TRY IT » Look through the listing below, and wherever a line has the string "target", pull it out.

ENTRIES SHOWN: Begin

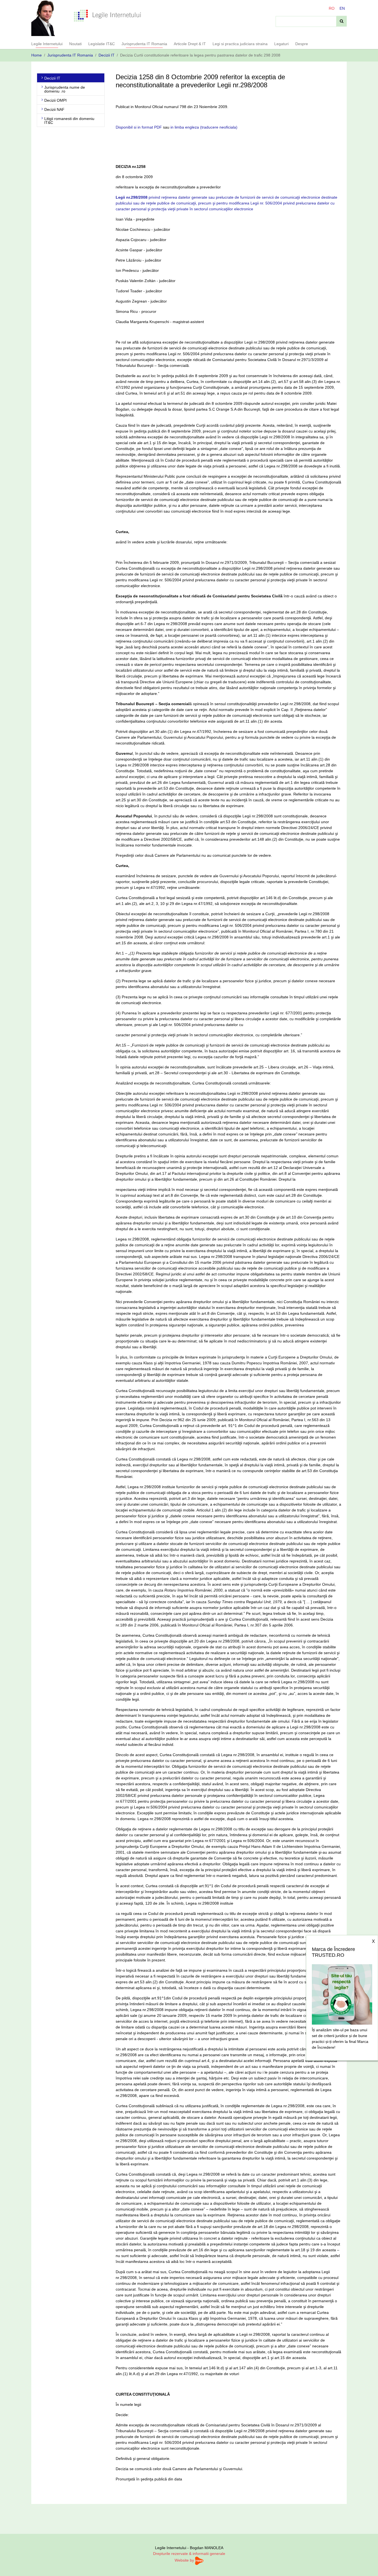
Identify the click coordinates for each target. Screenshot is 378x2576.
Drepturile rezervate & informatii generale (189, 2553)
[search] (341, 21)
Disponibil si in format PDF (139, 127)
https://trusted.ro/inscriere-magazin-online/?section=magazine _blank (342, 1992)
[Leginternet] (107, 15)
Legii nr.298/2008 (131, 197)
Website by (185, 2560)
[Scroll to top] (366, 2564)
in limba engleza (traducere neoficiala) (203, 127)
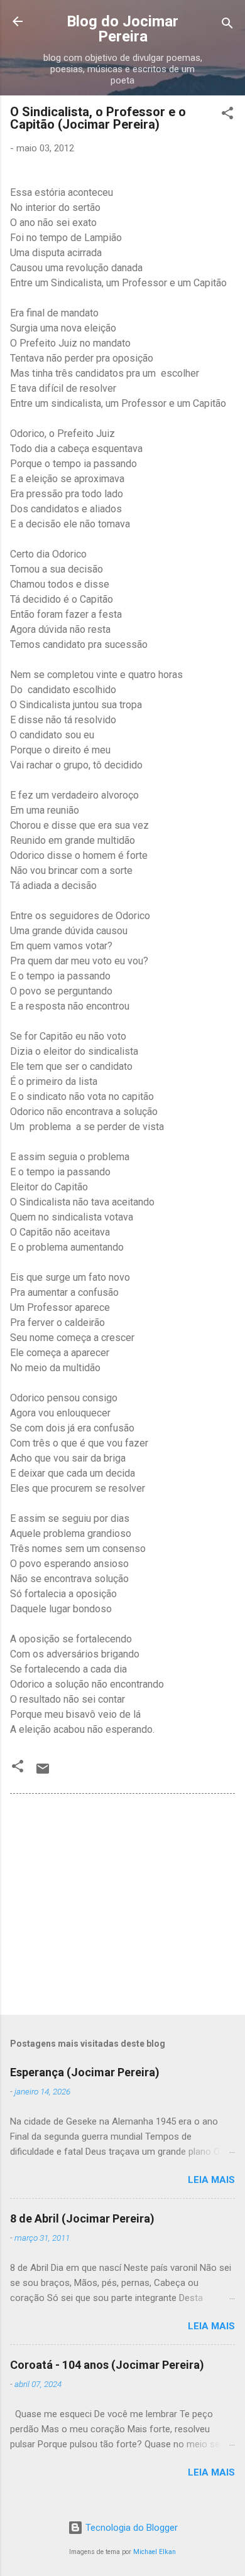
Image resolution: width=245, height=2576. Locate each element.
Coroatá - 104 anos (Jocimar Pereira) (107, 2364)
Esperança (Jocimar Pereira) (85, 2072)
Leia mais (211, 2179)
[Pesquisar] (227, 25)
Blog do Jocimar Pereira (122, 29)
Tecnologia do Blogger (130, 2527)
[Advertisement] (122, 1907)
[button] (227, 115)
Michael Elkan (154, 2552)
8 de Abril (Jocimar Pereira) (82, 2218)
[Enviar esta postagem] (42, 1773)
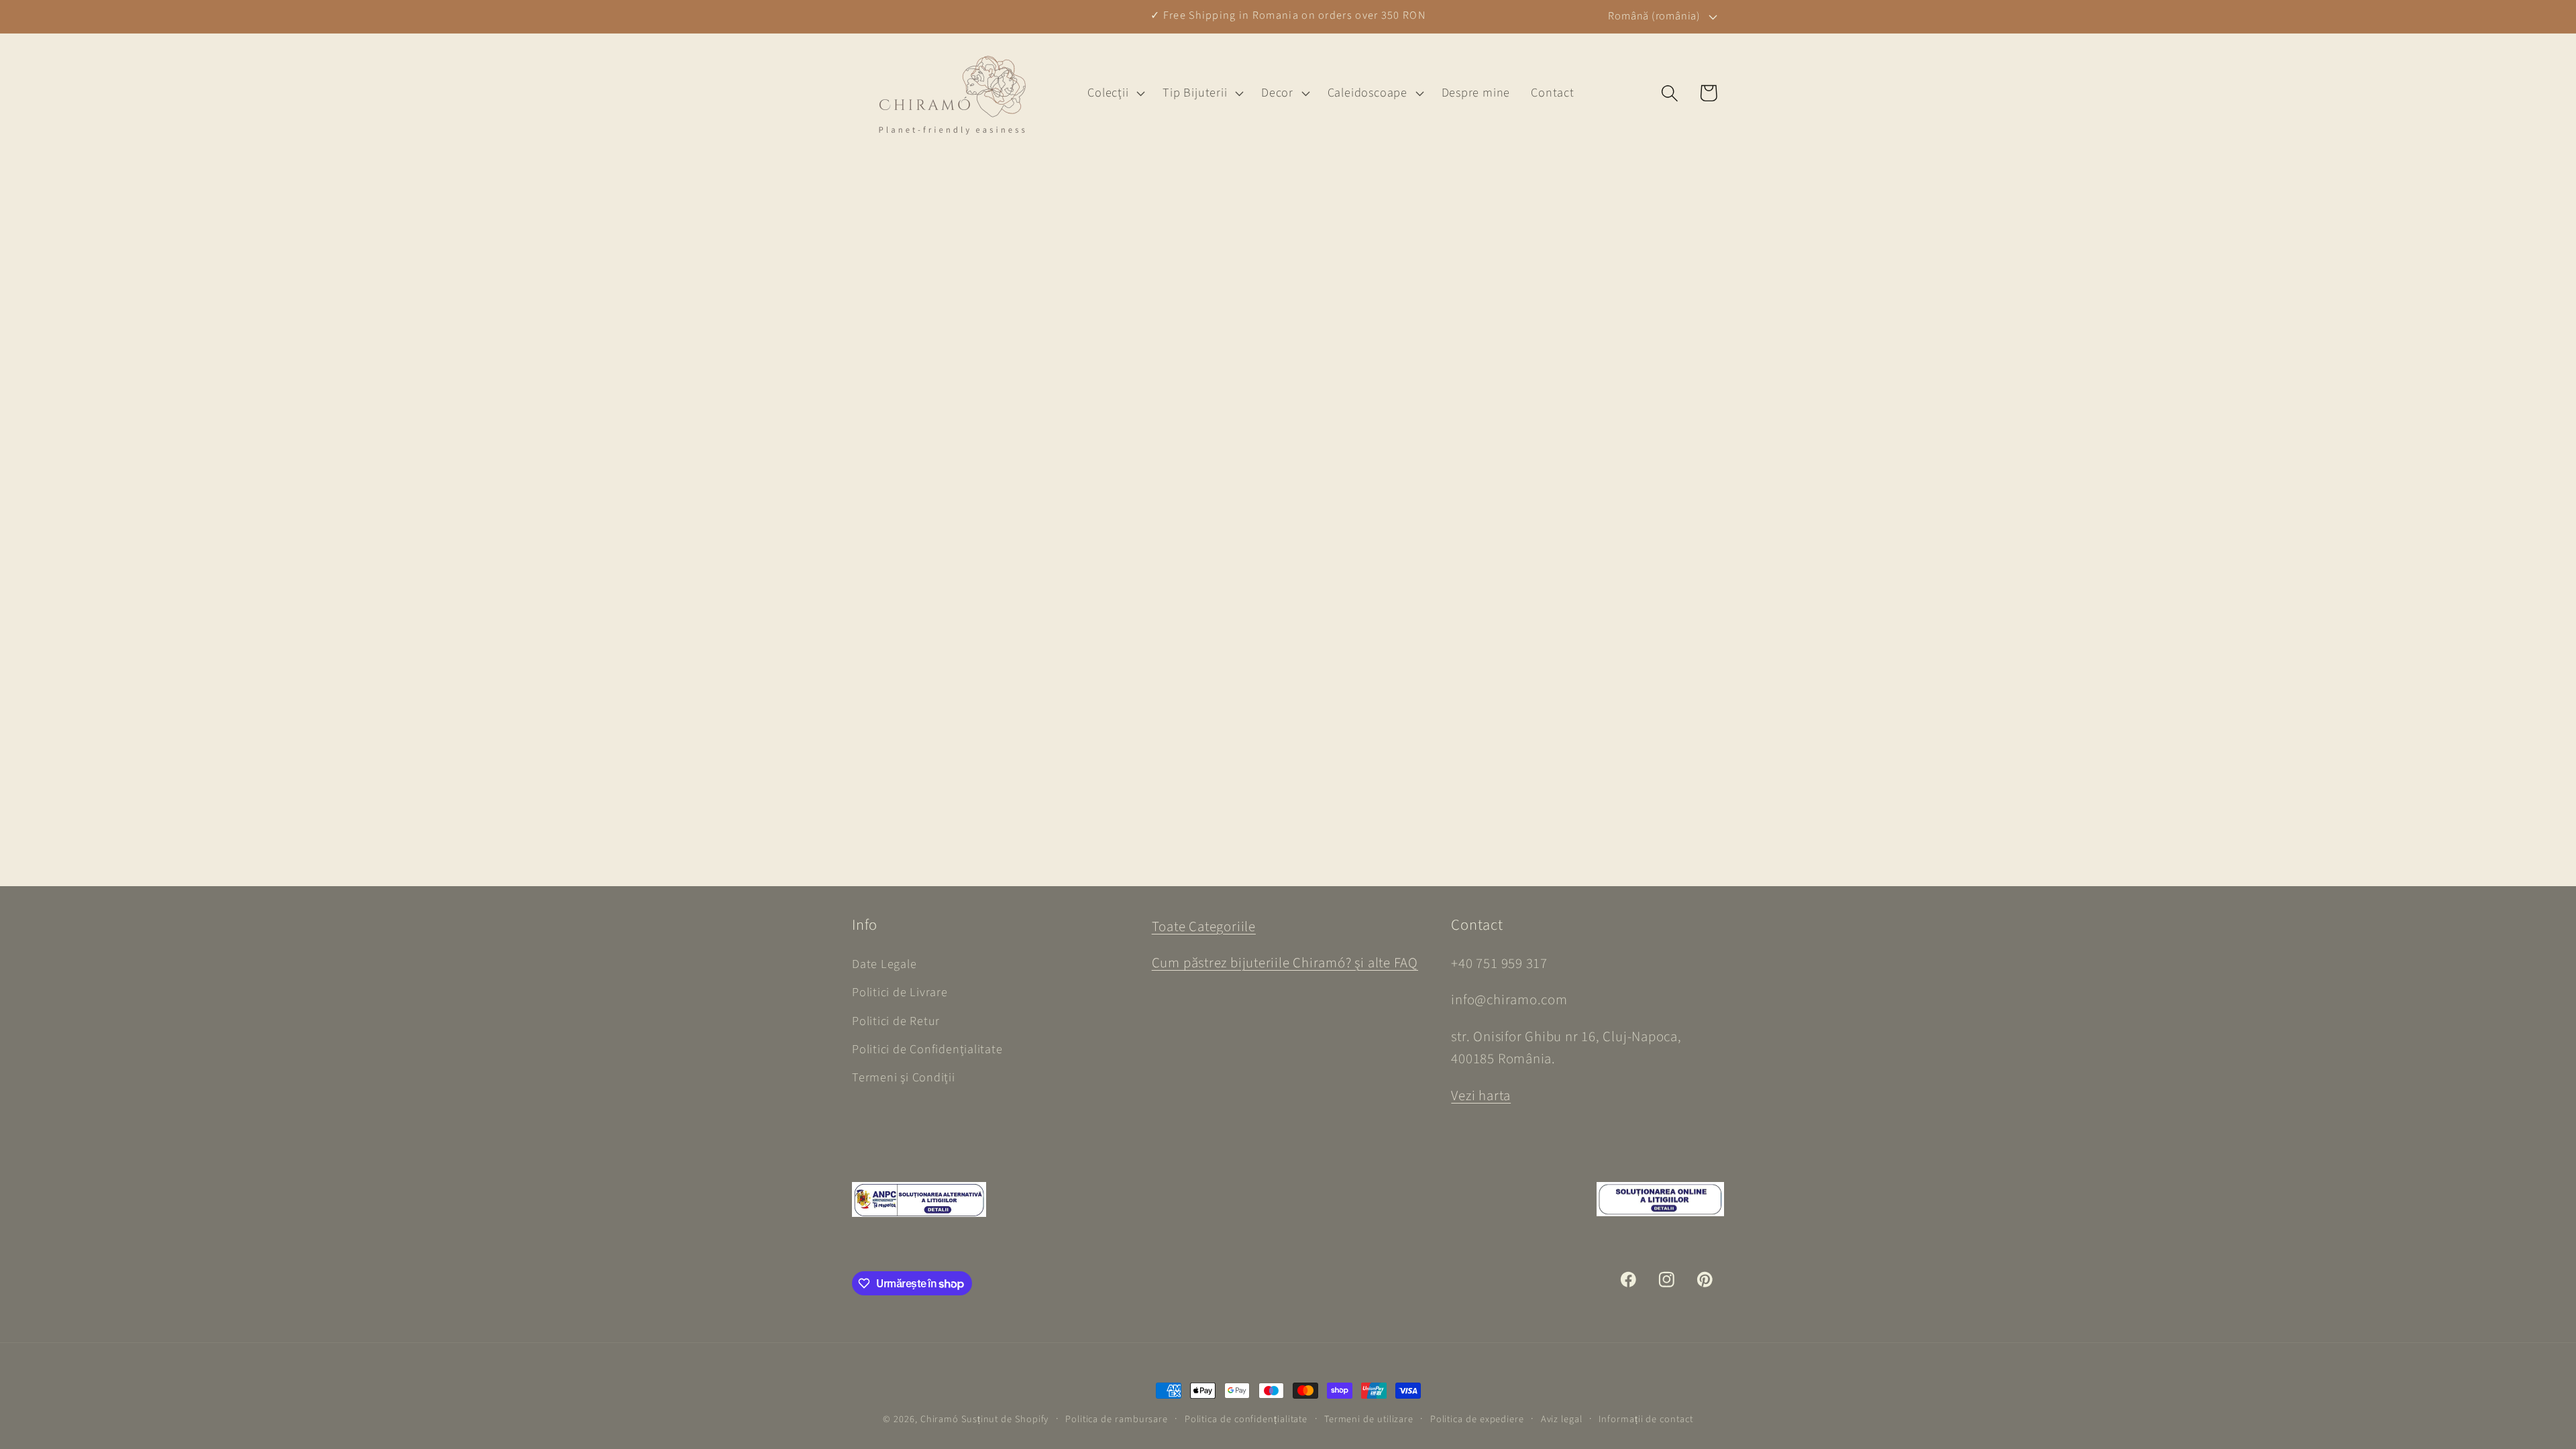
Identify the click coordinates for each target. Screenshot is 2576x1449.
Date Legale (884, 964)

ENTRIES SHOWN: End
ENTRIES SHOWN: Begin

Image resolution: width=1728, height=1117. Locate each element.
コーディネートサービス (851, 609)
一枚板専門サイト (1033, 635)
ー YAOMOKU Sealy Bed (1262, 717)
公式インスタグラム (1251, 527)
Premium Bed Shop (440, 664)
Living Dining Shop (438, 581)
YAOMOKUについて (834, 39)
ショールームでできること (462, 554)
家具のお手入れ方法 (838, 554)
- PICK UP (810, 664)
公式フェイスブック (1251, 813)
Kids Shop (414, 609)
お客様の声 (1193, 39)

ENTRIES SHOWN: End
ENTRIES SHOWN: Begin

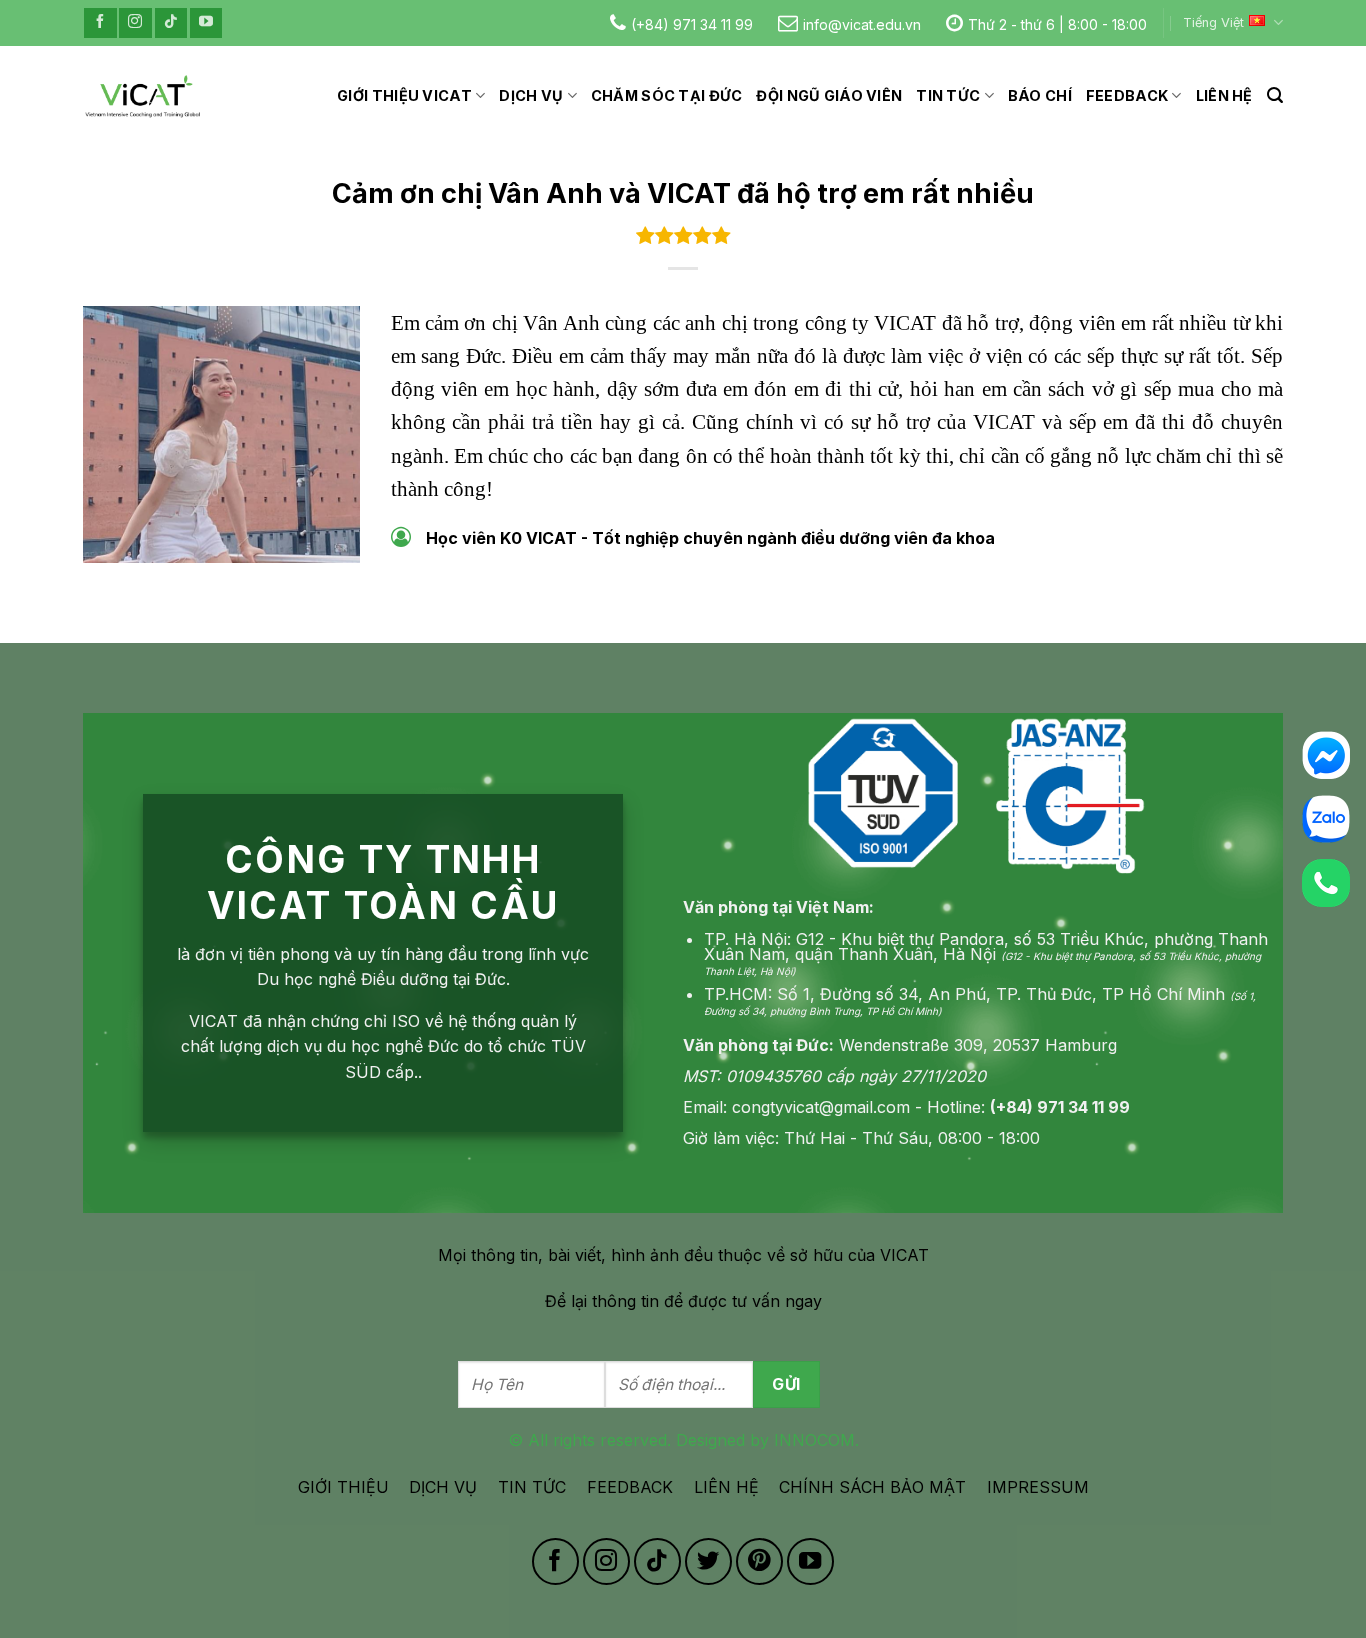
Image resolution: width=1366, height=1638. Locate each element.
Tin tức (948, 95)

ENTRIES SHOWN: End

TASK SOLUTION »
Identify the click coordinates for each target. Screenshot is 378x2576.
Identify the click coordinates for each target. Screenshot is 2576x1449.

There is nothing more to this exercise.